The number of protests by construction workers has surged in the last four months, as residential and infrastructure projects in China continue to stall. 

China Labour Bulletin’s Strike Map recorded 151 construction worker protests between May and August, compared with just 39 cases in the first four months of 2020. Nearly all are related to wage arrears.

Although the overall number of worker protests across all industries is still lower than during the same period last year - primarily due to the impact of the coronavirus pandemic - the proportion of construction worker protests has increased from 38 percent to 43 percent.

Out of the 151 construction industry incidents in the last four months, 62 protests related to infrastructure projects, and 43 related to residential property projects.  The proportion of residential property development disputes is on rise.

The volume of housing transactions in China, measured by floor area, sank to its lowest level in five years during the first quarter of 2020. And although the market began to recover once the pandemic was largely brought under control in late April, cash flow problems and continued economic uncertainty have led to a glut of wage arrears disputes in the construction industry.
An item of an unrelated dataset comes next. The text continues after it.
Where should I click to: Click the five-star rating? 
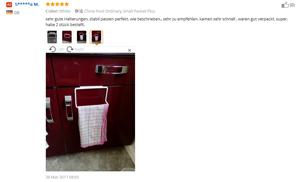[57, 4]
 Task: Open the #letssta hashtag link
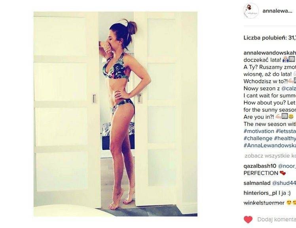click(x=286, y=131)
Of even greater concern is the fact that many of these disputes involve major state-owned enterprises (SOEs) that are normally a paragon of financial stability. In fact, more than 40 percent of all protests by construction workers so far this year have involved major SOEs, compared with less than 25 percent in the whole of 2019.

On 26 August, for example, a group of workers at a residential property development in Beihai, Guangxi, staged a protest reportedly demanding the payment of wages in arrears from China’s second largest property developer, the Evergrande Group, and China Railways Engineering Group.

Another worrying development is the increase in harsh and violent responses to worker protests when workers become desperate to get paid. More than 20 percent of the protests recorded on the Strike Map so far this year involved violent suppression by the company or arrests by the police, compared with just 14 percent in 2019. In one recent case, on 3 September, a worker was dragged into a site office and badly beaten during an argument with managers at a construction site in Chengdu.

In one of the largest construction sector protests seen in the past two years, at least a dozen workers were beaten during a protest in Huixian city, Henan, on 12 January 2020. The developer reportedly owed more than ten million yuan to about 100 workers who had been ejected from the work site with no explanation. Even after the local government intervened, the company still refused to pay the wages owed..  

Back in 2017, the Ministry of Human Resources and Social Security optimistically announced a “three year action plan” to eliminate wage arrears by the year 2020, particularly for migrant workers in the construction sector.  

The government’s top-down administrative approach to wage arrears has clearly failed to achieve its goals, and as CLB points out in our research paper on the construction industry published in 2019,  a radical shake up of the industry is needed for wage arrears to become a thing of the past. Crucial to this endeavour will be the active involvement of China’s trade unions in organizing workers and negotiating sectoral collective agreements that guarantee the payment of wages and social security contributions in full and on time every month as stipulated by law.